_Given task A_:
List the present-day developments that the passage on the death penalty below gives as changes since the death penalty was long considered an appropriate response.
_Given task B_:
Extend the passage on the death penalty below, picking up right after its final sentence.

_Text passage_:
2267. Recourse to the death penalty on the part of legitimate authority, following a fair trial, was long considered an appropriate response to the gravity of certain crimes and an acceptable, albeit extreme, means of safeguarding the common good.

Today, however, there is an increasing awareness that the dignity of the person is not lost even after the commission of very serious crimes. In addition, a new understanding has emerged of the significance of penal sanctions imposed by the state. Lastly, more effective systems of detention have been developed, which ensure the due protection of citizens but, at the same time, do not definitively deprive the guilty of the possibility of redemption.

Consequently, the Church teaches, in the light of the Gospel, that “the death penalty is inadmissible because it is an attack on the inviolability and dignity of the person”,[1] and she works with determination for its abolition worldwide.


[1] Francis, Address to Participants in the Meeting organized by the Pontifical Council for the Promotion of the New Evangelization, 11 October 2017: L’Osservatore Romano, 13 October 2017, 5.

The anachronistic boldness in this decision is astounding: what is merely a modern view of a secularized Europe becomes a completely new teaching, without even the consideration that the current situation of the world will remain the same for all time — as if the secular European present of stable peace would remain forever the same, as if what was common in the past and since the dawn of time would never be possible anymore. The boldness of a personal opinion becoming a completely new and unprecedented “teaching” of the Church.

_Supplied material_:
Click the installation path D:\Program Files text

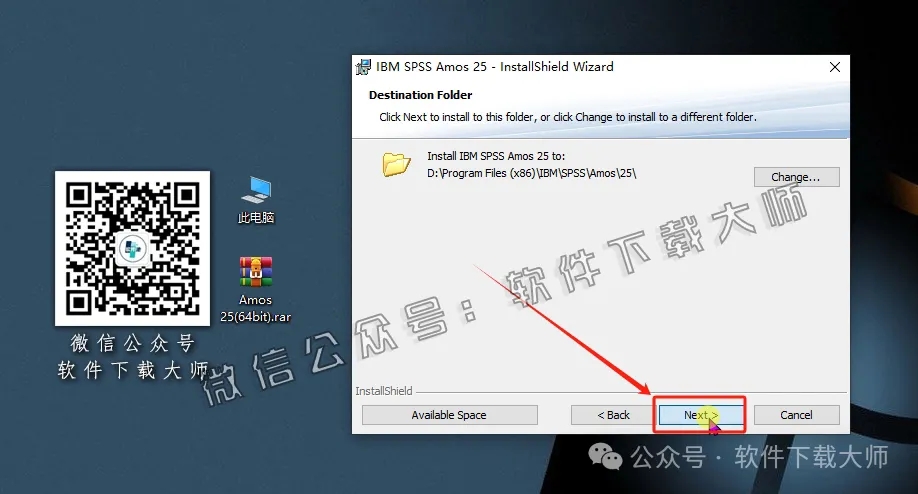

_Response A_:
- An increasing awareness that the dignity of the person is not lost even after the commission of very serious crimes
- A new understanding of the significance of penal sanctions imposed by the state
- More effective systems of detention, which ensure the due protection of citizens but do not definitively deprive the guilty of the possibility of redemption

_Response B_:
If such a certain doctrine of the Church (of the possibility of the death penalty at least in some situations), affirmed by Christ Himself in Scripture — when, confronted by Pilate who affirmed his right to inflict capital punishment, told him, “You would have no authority over Me if it were not given to you from above”, affirming that it is a power granted to the State in its authority, even if, as all governmental powers, it can be exercised illegitimately and unjustly — can be changed, then anything can be changed. A “development” of doctrine may bring about anything: from the end of the “intrinsic disordered” nature of homosexuality to the priestly ordination of women, from the possibility of contraception in “some” cases to the acceptance of the Lutheran understanding of the Real Presence in the Eucharist as a possible interpretation of what the Church has always believed — and so on.

The current Pope has far exceeded his authority: his authority is to guard and protect the doctrine that was received from Christ and the Apostles, not to alter it according to his personal views. [Ed: emphasis added]

We are reaping the rewards of an unchecked hyper-clericalism: the same hyper-clericalism that allowed for abuses of people like Theodore McCarrick to go ignored and unpunished and now allows for the recklessness of the alteration of established doctrine received from Christ and the Apostles.  Ends.

Update: If it were possible to have an even more ridiculous excuse for this change, it comes from the “Letter to Bishops” by Cardinal Ladaria, the CDF prefect:

10. The new formulation of number 2267 of the Catechism of the Catholic Church desires to give energy to a movement towards a decisive commitment to favor a mentality that recognizes the dignity of every human life and, in respectful dialogue with civil authorities, to encourage the creation of conditions that allow for the elimination of the death penalty where it is still in effect.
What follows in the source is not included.